Advanced git techniques

16 September 2024

Easy ways to deal with uncommon complex situations in project lifecycle

In contrast with the previous articles, which suggest to fully integrate the daily workflow, this is about the complex situations that may arise only a few times in a project.

There are a few advanced git techniques that can help in more complex situations. The best thing is, you don’t even need to really know how to come up with the solutions, just to know how to look for them.

A cautionary tale

In one company I worked, there was a day when pulling the master branch took a long time. A very long time. For security reasons, we had to work on the code through ssh on a rather slow machine, and so we were advised not to pull while they sorted out the situation.

What happened was that the tests generated hundreds of megabytes of data in the project folder. Somebody committed all that to master, and pushed apparently without noticing anything (was he using an IDE?).
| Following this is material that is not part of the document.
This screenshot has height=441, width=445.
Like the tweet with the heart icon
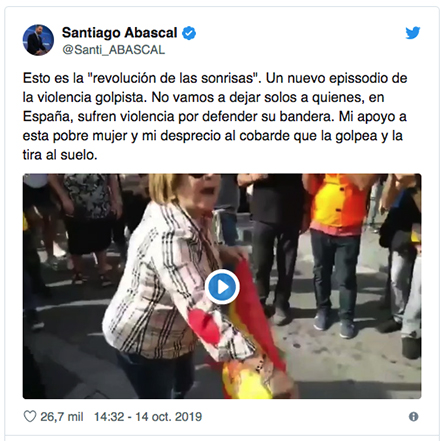point(30,416)
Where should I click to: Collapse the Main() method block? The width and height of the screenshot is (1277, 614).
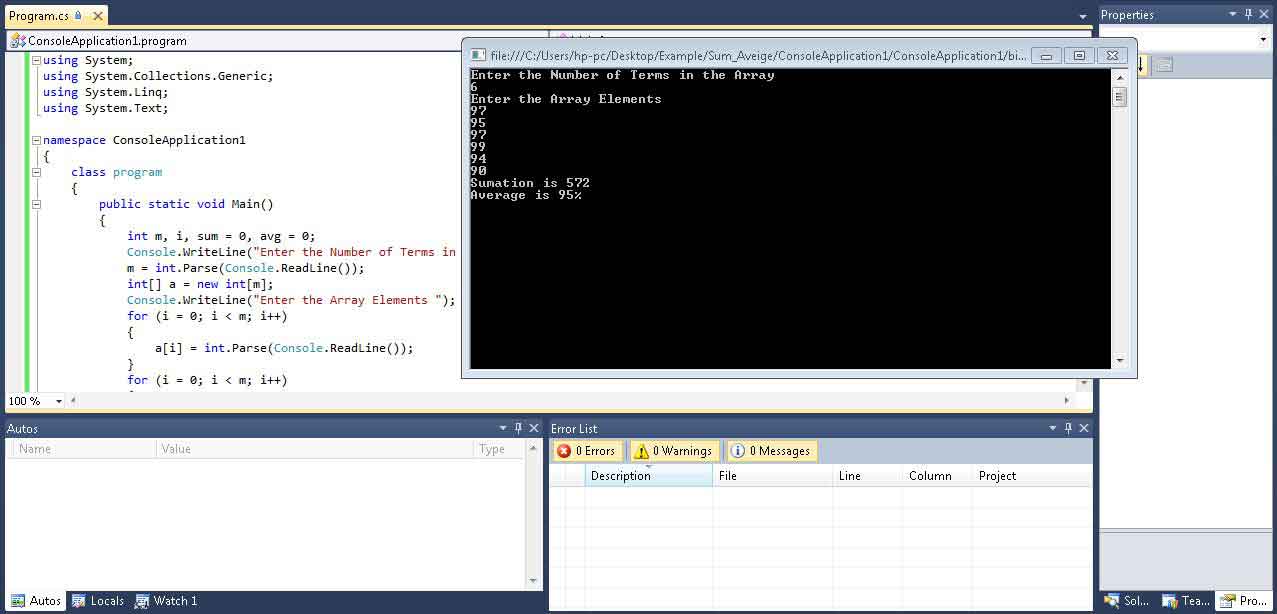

By the end of the day, they had sorted out the situation. The project lead created a new repository from a zip archive of the day before, and deleted the old one, effectively wiping out the whole history.

You see, reverting the commit means that the commit is still in history, so the repository will stay with hundreds of megabytes forever. Right?

There are so many wrongs about this that it should have been painful to even read. First, the solution was to force-push the branch, notify everyone to delete their local branch and check it out again. That would take maybe 5 minutes of each collaborator’s time, considering the time to cherry-pick their commits if they work on master with a “rolling rebase” approach, the bulk of time being spent on reading the email. Git hooks could have been put in the project to avoid the situation repeating. Going back to the source, the test data folder that was created should have been put in the .gitignore.

To this day, I cannot fathom how a team could do something like this. The project lead was in another country and notoriously in bad terms with the lead of my own team, so we were told we had to roll with it.

Get all files changes affected by a feature branch

This one can be quite useful to optimize the test suite in case it is very long. Instead of running all the tests, you can run only the ones that are affected by the changes. The workflow becomes:

With this command, you can get all the files that were changed by a feature branch:

git diff --name-only master...feature

Actually, the hard work is in configuring the CI pipeline properly.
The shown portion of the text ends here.